In this work a new series of P-glycoprotein and CA XII inhibitor hybrids was synthesized and studied for their ability to reverse the P-gp mediated MDR in cancer cells, which overexpressed both the transmembrane P-gp and CA XII proteins. A dual P-gp and CA XII inhibitory activity could be useful for a synergistic antitumor mechanism with consequent selective inhibition of P-glycoprotein overexpressed in resistant cancer cells.

The synthesized compounds are characterized by the presence of both P-gp and CA XII binding moieties, such as a N,N-bis(alkanol)amine diester scaffold combined with a coumarin or benzene sulfonamide moieties endowed with a dual P-gp and CA XII inhibitory activity.

Many compounds showed multitarget activity against the two transmembrane proteins P-gp and CA XII. Derivatives bearing a coumarin residue, displayed high and selective hCA XII inhibitory activity and a moderate P-gp inhibitory activity on K562/DOX cells, which overexpressed only P-gp. Interestingly, some coumarin compounds showed a synergistic MDR reversal effect; indeed, they were more active in the P-gp inhibition on LoVo/DOX cells, which overexpressed both P-gp and CA XII, than on K562/DOX cells, which overexpressed only P-gp, in both rhodamine-123 uptake and doxorubicin cytotoxicity enhancement tests.

In particular, the coumarin derivatives 7 and 8, which incorporate a (E)-3-(3,4,5-trimethoxyphenyl)vinyl moiety linked to a 7-methylenes spacer (n = 7, Ar = a, see Table 1) showed the best inhibitory profile, being more potent on LoVo/DOX than on K562/DOX cells both in the Rhd 123 uptake test and in the doxorubicin cytotoxicity enhancement assay. Moreover, when tested at 10 μM concentrations, these two compounds showed higher activity than verapamil in both tests on LoVo/DOX line.

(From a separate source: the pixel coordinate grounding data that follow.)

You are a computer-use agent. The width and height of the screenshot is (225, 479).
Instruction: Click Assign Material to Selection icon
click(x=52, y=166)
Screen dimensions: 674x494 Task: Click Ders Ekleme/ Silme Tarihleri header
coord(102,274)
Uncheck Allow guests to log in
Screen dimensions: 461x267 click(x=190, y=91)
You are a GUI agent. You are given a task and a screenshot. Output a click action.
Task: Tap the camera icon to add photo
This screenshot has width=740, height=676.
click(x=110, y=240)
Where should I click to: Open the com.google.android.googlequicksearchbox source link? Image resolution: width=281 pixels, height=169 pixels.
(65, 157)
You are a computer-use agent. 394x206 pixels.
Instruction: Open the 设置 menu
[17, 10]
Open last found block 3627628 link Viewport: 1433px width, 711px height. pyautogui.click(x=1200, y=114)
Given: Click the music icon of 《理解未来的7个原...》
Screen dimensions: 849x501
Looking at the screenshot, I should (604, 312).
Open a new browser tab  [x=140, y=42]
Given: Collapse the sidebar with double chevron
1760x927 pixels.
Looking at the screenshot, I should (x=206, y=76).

In fact, they were able to increase the Rhd 123 intracellular fluorescence intensity with FR = 12.60 and 9.90, respectively, vs. FR = 6.40 of verapamil, and to reduce the cell growth rate from 80% to 34.9% and 32.2%, respectively, vs. 51.0% of verapamil. These two compounds were very potent and selective for hCA XII with respect to the physiological relevant cytosolic isoenzymes hCA I and hCA II (hCA XII, Ki = 9.1 and 7.1 nM for 7 and 8, respectively, and hCA I and hCA II, Ki = >10,000 nM).

Taking all these results into account, we discovered a new class of hybrid derivatives with an innovative synergistic inhibitory activity mechanism on P-glycoprotein and carbonic anhydrases. More work is needed to optimize the interaction of these molecules with both targets and to study their pharmacokinetic properties. Notably, compounds 7 and 8 can be considered valuable candidates as chemosensitizers able to overcome P-gp mediated MDR in cancer cells with a synergistic mechanism that make them potentially selective inhibitors of P-glycoprotein overexpressed in resistant cancer cells.